Let's consider some ethical obligations of a prosecutor that are clear:
--no public statements, other than what's actually necessary for law enforcement, that tend to malign someone who's been accused;
--no public statements that might prejudice the case against someone who's been accused;
--no crusade for a conviction, but to conduct oneself impartially and to do justice.

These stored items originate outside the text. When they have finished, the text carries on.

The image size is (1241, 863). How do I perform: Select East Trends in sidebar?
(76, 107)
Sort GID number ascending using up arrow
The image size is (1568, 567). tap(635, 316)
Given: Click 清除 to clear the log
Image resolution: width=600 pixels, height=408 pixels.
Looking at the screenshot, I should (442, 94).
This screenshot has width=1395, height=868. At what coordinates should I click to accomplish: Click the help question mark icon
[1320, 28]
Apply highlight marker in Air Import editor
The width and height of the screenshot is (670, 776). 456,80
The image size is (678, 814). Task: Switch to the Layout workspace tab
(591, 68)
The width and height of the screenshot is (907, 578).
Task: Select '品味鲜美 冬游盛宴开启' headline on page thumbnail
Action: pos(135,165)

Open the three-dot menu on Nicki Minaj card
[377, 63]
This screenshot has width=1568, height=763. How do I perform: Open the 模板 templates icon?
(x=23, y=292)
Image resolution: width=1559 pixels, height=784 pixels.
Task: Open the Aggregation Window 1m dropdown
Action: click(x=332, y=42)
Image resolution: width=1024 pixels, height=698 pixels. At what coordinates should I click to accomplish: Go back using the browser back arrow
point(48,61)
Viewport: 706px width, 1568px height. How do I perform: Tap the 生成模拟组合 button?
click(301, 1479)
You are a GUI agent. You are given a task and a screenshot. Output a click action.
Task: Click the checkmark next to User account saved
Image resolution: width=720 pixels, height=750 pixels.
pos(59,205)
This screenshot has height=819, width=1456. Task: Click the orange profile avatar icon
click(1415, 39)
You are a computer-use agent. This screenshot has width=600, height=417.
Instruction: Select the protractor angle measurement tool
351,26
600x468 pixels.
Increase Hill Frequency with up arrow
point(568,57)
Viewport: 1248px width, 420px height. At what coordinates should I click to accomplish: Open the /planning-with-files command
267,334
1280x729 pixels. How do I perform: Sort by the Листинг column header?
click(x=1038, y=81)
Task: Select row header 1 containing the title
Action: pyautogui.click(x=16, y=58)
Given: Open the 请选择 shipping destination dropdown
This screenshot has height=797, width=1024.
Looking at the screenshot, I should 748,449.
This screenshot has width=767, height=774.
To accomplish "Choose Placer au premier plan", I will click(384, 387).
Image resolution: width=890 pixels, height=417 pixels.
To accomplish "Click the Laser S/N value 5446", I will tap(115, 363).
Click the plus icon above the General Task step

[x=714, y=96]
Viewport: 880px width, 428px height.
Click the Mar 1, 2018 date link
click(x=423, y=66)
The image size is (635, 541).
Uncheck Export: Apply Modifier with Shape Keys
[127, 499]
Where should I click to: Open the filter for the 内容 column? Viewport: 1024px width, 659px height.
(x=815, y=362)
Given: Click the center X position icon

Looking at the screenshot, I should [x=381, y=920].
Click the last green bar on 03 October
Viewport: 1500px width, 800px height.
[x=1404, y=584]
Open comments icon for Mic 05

Yes, that's my recap of some of the applicable ethical rules. So here are the rules themselves. They are taught to every law student--in New York and elsewhere:
"The prosecutor in a criminal case shall...except for statements that are necessary to inform the public of the nature and extent of the prosecutor's action and that serve a legitimate law enforcement purpose, refrain from making extrajudicial statements that have a substantial likelihood of heightening public condemnation of the accused." (American Bar Assn. Model Rules of Professional Conduct, Rule 3.8, Special Responsibilities of a Prosecutor.)
"A prosecutor can, and should, avoid comments that have no legitimate law enforcement purpose and have a substantial likelihood of  increasing opprobrium against the accused." (N.Y. Rules of Professional Conduct, comment to Rule 3.8, Special Responsibility of Prosecutors.)
A prosecutor shall not make "extrajudicial statements that have a substantial likelihood of prejudicing an adjudicatory proceeding." (Both the American Bar Assn. Model Rules of Professional Conduct and the N.Y. Rules of Professional Conduct, comments to Rule 3.8, specifically applying Rule 3.6, Trial Publicity, to prosecutors.) 
"The United States Attorney is the representative not of an ordinary party to a controversy, but of a sovereignty whose obligation [is] to govern impartially... and whose interest, therefore, in a criminal prosecution is not that it shall win a case, but that justice shall be done." (Berger v. U.S. [Supreme Court 1935])
Hmmm.

With those ethical mandates in mind, let's now consider the kinds of public statements federal prosecutor Bharara has reportedly made in commenting on his office's case against Sheldon Silver.
("Reportedly" only because I did not personally hear or see these remarks emanating from Bharara's mouth. But they have been widely reported in the NY Times, the NY Daily News, the Observer, Vanity Fair, and elsewhere.)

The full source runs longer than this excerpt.